Paediatric Cardiology - Cyanotic Heart Defects Flashcards
What are the four major defects in tetralogy of fallot?
Pulmonary stenosis
Overriding aorta
Right ventricular hypertrophy
Ventricular septal defect
Why do you get arterial desaturation in tetralogy of fallot?
Blood is shunted across the VSD into the aorta
What determines the severity of cyanosis in Tetralogy of Fallot?
Degree of pulmonary stenosis
What are the complications associated with Tetralogy of Fallot?
Cerebral thrombosis and ischaemia
Brain Abscess
Bacterial endocarditis
How does Tetralogy of Fallot present?
Cyanosis
Clubbing
Heart Failure
Failure to thrive
Dyspnoea on exertion - relieved by squatting
Ejection systolic murmur and loud S2 - third left intercostal space
Boot shaped heart on CXR
Why is dyspnoea relieved by squatting in Tetralogy of Fallot?
Squatting increases peripheral vascular resistance so reduces the Right to Left shunting
What does an ECG show in Tetralogy of Fallot?
Right axis deviation
Right ventricular hypertrophy
How are prolonged hypercyanotic spells managed?
Morphine - relieve pain and abolish hyperpnoea
Sodium bicarbonate IV - correct acidosis
Propranolol - peripheral vasoconstriction and relieve infundibular. Also prevent hypoxic spells
What is the definitive management for Tetralogy of Fallot?
Corrective Surgery for full repair - 6 months old
Prostaglandin infusion
What does corrective surgery for Tetralogy of Fallot entail?
Closure of VSD
Widening of the right ventricular outflow tract
Shunt between subclavian and pulmonary arteries to increase pulmonary blood flow (initial surgery)
What happens in transposition of the great arteries?
RV connect to aorta and LV connect to pulmonary artery creating 2 unconnected parallel circuits
What is required for transposition of the great arteries to be compatible with life?
Mixing of the circuits through ASD, VSD or PDA
Who is transposition of the great arteries more likely to affect?
Males
How does transposition of the great arteries present?
Within the first hours of life, the child has worsening cyanosis and severe hypoxia
May hear heart murmur if there is a septal defect (allow for life)
How is transposition of the great arteries managed in the immediate term?
Maintain body temperature
Correct any hypoglycaemia
Prostaglandin E1 infusion
Can do emergency cardiac catheter and therapeutic balloon atrial septostomy
Why is it important to maintain body temperature in transposition management?
Don’t want to worsen metabolic acidosis
Why do you give Prostaglandin E1 infusion in immediate management of transposition?
Reopen ductus arteriosus
What long term management is used for transposition of the great arteries?

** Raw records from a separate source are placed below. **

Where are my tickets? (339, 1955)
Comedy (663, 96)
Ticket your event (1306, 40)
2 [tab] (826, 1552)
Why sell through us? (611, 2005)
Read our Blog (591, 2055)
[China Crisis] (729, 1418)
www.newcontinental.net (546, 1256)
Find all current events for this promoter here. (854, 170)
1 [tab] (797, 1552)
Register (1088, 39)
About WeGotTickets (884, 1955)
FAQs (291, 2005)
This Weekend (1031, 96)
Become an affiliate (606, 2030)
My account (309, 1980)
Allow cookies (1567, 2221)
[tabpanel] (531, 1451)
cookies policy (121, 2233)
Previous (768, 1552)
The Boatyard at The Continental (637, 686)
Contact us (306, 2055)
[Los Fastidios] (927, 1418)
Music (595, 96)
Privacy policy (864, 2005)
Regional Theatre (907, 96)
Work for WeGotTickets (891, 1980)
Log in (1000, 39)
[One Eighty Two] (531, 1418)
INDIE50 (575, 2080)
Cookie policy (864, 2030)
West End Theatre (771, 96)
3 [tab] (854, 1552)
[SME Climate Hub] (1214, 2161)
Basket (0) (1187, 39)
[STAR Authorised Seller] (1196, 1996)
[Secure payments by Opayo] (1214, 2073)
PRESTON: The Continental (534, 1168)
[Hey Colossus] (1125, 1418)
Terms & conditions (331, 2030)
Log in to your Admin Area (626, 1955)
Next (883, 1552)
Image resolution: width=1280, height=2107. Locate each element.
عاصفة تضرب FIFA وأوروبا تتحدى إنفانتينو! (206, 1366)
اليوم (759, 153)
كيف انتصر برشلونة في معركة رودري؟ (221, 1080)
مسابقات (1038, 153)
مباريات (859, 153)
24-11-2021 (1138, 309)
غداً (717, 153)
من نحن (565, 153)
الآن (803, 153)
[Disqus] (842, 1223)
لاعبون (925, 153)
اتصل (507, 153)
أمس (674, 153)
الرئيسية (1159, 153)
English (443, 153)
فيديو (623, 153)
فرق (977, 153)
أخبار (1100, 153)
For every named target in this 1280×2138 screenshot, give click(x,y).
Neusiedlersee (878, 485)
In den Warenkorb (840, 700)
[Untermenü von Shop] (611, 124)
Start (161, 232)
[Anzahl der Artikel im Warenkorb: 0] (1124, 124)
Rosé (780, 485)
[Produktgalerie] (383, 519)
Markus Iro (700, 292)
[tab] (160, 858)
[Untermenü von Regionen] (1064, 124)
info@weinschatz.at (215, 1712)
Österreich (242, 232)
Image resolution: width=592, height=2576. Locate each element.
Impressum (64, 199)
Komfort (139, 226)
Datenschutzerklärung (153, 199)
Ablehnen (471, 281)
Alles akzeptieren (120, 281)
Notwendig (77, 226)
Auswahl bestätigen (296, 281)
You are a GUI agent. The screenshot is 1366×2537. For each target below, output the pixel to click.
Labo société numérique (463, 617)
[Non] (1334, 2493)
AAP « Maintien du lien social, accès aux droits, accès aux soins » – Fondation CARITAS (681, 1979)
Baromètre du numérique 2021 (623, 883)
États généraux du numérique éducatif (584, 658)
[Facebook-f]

Corrective surgery within 2 weeks - arterial switch procedure
What is hypoplastic left heart syndrome?
LV is small and non functional so RV maintains both pulmonary and systemic circulation
How does the Right Ventricle maintain the systemic circulation in hypoplastic left heart?
Via ASD or retrograde flow through PDA
How does hypoplastic left heart syndrome present?
Neonate becomes cyanosed with heart failure within days of birth
Blue-grey with weak pulses
How is hypoplastic left heart managed?
Palliative management or heart transplant
What is Ebstein’s anomaly?
Congenital heart defect characterised by low insertion of the tricuspid valve
How does a the heart of a child with Ebstein’s anomaly appear?